Doğu, siz ABD, Charlotte doğumlusunuz. Ve sonrasında İstanbul’da büyüdüğünüzü, sonrasında yine ABD’ye gittiğinizi biliyoruz. İki farklı kültürün içinde olmak size neler kazandırdı, sizin için avantajları neler oldu?
Çok fazla şey kazandırdı. Her şeyden önce kültür çok büyük bir yer kaplıyor hayatımda. Buradan aldıklarımı oraya, oradan alabildiklerimi ise hep buraya getirdim. Bugün olduğum insanı ve gelebildiğim konumu yaratan her şey iki farklı insanın yaşadığı iki farklı hayatı temsil etmesinden kaynaklanıyor. Doğu Türkiye tarafıyken, Dylan ise Amerikan tarafımı yansıtıyor.
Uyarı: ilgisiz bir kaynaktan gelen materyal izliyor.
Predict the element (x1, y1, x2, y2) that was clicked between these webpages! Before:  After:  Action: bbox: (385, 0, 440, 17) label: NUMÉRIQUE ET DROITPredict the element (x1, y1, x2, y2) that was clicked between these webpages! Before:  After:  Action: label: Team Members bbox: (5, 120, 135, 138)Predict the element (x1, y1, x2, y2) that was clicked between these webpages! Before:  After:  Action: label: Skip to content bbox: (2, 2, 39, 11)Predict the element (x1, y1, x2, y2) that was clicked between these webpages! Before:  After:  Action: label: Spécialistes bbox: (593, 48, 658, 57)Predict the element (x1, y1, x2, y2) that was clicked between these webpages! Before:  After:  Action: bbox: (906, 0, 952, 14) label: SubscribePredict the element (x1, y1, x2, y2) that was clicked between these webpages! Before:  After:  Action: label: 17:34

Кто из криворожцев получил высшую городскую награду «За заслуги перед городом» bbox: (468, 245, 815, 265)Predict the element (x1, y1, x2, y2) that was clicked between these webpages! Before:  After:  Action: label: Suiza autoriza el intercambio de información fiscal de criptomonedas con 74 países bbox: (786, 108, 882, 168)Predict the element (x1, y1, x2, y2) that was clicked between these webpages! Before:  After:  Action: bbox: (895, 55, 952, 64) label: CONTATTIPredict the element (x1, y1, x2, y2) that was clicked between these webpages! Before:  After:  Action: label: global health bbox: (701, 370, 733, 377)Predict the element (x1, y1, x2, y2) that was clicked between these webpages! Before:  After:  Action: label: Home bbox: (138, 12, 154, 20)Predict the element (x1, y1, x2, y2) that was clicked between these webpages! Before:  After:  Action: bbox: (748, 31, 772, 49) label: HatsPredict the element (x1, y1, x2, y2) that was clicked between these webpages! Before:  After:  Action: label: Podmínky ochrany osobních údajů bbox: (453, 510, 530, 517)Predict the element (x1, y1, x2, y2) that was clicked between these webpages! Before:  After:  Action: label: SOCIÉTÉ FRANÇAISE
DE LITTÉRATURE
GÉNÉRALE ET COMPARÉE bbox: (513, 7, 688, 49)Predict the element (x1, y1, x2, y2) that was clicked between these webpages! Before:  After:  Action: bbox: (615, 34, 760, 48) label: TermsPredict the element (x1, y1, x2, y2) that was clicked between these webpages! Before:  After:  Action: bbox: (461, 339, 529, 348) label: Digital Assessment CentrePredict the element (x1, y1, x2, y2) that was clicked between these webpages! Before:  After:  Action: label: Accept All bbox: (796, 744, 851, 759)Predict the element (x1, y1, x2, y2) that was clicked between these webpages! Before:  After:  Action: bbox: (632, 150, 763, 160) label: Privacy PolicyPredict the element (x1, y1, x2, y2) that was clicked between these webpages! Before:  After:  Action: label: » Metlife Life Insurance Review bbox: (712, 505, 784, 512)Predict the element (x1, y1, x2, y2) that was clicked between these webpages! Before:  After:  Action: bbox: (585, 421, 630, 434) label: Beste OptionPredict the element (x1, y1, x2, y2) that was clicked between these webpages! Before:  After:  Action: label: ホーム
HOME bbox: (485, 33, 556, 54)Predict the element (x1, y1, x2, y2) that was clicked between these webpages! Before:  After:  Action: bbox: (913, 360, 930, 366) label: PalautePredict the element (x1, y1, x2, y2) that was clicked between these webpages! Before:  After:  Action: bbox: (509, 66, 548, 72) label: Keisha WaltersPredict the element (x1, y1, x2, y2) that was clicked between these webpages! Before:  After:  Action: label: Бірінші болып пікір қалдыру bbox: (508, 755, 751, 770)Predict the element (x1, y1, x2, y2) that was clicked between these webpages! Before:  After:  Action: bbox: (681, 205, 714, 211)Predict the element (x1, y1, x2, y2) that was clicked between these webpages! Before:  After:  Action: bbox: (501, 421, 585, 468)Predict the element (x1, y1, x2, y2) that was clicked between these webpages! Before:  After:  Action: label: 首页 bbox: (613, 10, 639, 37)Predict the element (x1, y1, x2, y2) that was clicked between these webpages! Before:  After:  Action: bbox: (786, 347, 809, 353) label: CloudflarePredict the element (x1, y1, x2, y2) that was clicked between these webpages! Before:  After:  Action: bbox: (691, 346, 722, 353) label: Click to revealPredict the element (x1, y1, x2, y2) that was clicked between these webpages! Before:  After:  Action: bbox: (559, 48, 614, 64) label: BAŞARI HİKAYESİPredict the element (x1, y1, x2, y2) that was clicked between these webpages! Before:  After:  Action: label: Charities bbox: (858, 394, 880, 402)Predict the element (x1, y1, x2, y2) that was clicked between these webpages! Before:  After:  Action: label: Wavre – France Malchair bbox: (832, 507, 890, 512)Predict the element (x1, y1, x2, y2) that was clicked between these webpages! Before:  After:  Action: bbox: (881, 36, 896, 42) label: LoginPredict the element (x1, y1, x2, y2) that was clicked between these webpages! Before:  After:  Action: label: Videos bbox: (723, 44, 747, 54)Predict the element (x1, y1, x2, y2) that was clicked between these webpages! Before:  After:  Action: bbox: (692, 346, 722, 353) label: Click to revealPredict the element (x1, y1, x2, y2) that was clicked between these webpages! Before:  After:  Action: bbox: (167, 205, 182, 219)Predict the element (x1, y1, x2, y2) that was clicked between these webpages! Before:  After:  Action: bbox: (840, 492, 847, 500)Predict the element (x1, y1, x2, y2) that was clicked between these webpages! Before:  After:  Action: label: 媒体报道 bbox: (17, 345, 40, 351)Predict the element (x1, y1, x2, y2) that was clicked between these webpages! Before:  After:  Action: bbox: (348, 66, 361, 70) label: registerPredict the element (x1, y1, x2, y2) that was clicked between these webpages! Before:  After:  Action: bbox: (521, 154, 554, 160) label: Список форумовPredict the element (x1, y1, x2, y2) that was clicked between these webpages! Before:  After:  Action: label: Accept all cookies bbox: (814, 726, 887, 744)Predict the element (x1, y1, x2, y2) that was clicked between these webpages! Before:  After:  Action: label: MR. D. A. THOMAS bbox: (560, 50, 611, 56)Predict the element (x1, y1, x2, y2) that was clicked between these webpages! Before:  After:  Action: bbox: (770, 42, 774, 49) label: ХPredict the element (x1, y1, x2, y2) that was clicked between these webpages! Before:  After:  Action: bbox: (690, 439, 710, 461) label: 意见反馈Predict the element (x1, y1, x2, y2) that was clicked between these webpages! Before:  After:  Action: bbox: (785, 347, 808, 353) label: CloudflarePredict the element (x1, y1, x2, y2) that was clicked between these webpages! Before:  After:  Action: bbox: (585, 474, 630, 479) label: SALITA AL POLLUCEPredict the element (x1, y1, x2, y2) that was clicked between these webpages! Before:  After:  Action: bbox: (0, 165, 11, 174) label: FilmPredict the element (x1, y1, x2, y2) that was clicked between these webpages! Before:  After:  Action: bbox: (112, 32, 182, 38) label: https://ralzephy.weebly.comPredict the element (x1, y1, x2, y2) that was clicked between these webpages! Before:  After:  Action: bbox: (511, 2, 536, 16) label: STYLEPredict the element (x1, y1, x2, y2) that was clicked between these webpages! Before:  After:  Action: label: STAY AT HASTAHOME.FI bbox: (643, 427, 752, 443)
Amerika bana hayatın çok daha farklı bir yönünü gösterdi, ayrıca müziğin ne kadar büyük ve gelişmiş olduğunu. Türkiye’ye döndüğüm zaman aradaki farkı çok daha net görebildim ve bu da benim müziğimi yaratmamda çok büyük bir rol oynadı.
Müzik yapmak için nelerden ilham alıyorsunuz, sizin için neler tetikleyici oluyor?
İlham almak için müziği dinlemek yeterli olabiliyor. Ya da aklımıza gelen bir fikri veya melodiyi hızlı bir şekilde bir projeye aktarabilmek bile yeni bir maceranın başlangıcı olabiliyor. Genelde bilgisayar başına oturup ‘Hadi bugün şöyle bir şey yapalım’ dan ziyade 70 – 80 ler soundlarını dinlerken duyduğumuz soundları günümüzde dinlediğimiz soundlarla eşleştirip ne çıkartabilirizi düşünüyoruz.
Global sahnede işini, ruhunu beğendiğiniz, “Bir gün onunla çalışmak isterdim” diyeceğiniz hangi DJ ve prodüktörler var?
Bu sorunun cevabı kesinlikle Guy-Manuel De Homem-Christo ve Thomas Bangalter ikilisi. Buraya yazmak istediğimiz diğer bir isim Tim Bergling olurdu ama maalesef ikisi içinde bir şansımız olmadığından Oscar De Jong, Mark Kneppers ve Wim Plug’ın oluşturdukları Kraak & Smaak grubu ile stüdyoya girmek büyük bir gurur olurdu.
Müzik yapıyor olmanın size göre en iyi tarafı hangisi? Müziğin özgürleştirdiğini, iyileştirdiğini düşünüyor musunuz?
Belki çok klişe bir cevap olabilir ama müzik ruhun şifasıdır. Duygularımızı yansıtabilecek her şeyi bulabiliyoruz müziğin içinde. Mutlu olmak ve hüzünlü olmak değil sadece. Söylemek istediğiniz ama söyleyemediğimiz sözcükler, ruh halinizi anlatan melodiler, dışarıya çıkarmak istediğiniz kötü duygularınız bile bir şarkı ile aranızda bağlantı oluşturabilir. Bence herkesin içinde yatan ve onu anlatan bir müzik vardır. Onu bulmak işin zor kısmıdır.
KISA KISA
DOĞU
- Dünya üzerinde görmeyi en çok istediğim ülke Avustralya. Gitme şansını hala bulamadım.
- Bugüne kadar izleyicisi olarak gidip de en eğlendiğim konser 2013 yılında Rock’n Coke’taki THE PRODIGY.
- Günün en sevdiğim saatleri 00.00 ile 05.00 arası. İşte o zaman çok verimli oluyorum.
- Bana göre gelmiş geçmiş en iyi soundtrack Around The World- Daft Punk, bence timeless (zamansız) bir track. Eğer film Soundtrack ise Star Wars- John Williams.
- Araba kullanırken / yolculuk yaparken en iyi giden şarkı Oasis – Cigarettes & Alcohol.
- Ne zaman TV karşısına geçsem izlemeden geçmediğim dizi How I Met Your Mother çünkü ağır bir Neil Patrick Harris fanıyım.
EMRE
- Dünya üzerinde görmeyi en çok istediğim ülke Norveç.
- Bugüne kadar izleyicisi olarak gidip de en eğlendiğim konser 2013 Yılında Hırvatistan’daki Ultra Müzik Festivali.
- Günün en sevdiğim saatleri 23:00 – 03:00. İşte o zaman çok verimli oluyorum.
- Bana göre gelmiş geçmiş en iyi soundtrack Eric Prydz – Opus, film Soundtrack: Hans Zimmer -Time.
- Araba kullanırken / yolculuk yaparken en iyi giden şarkı Grover Washington Jr. – Just the Two of Us (feat. Bill Withers).
- Ne zaman TV karşısına geçsem izlemeden geçmediğim dizi Eric Andre Show.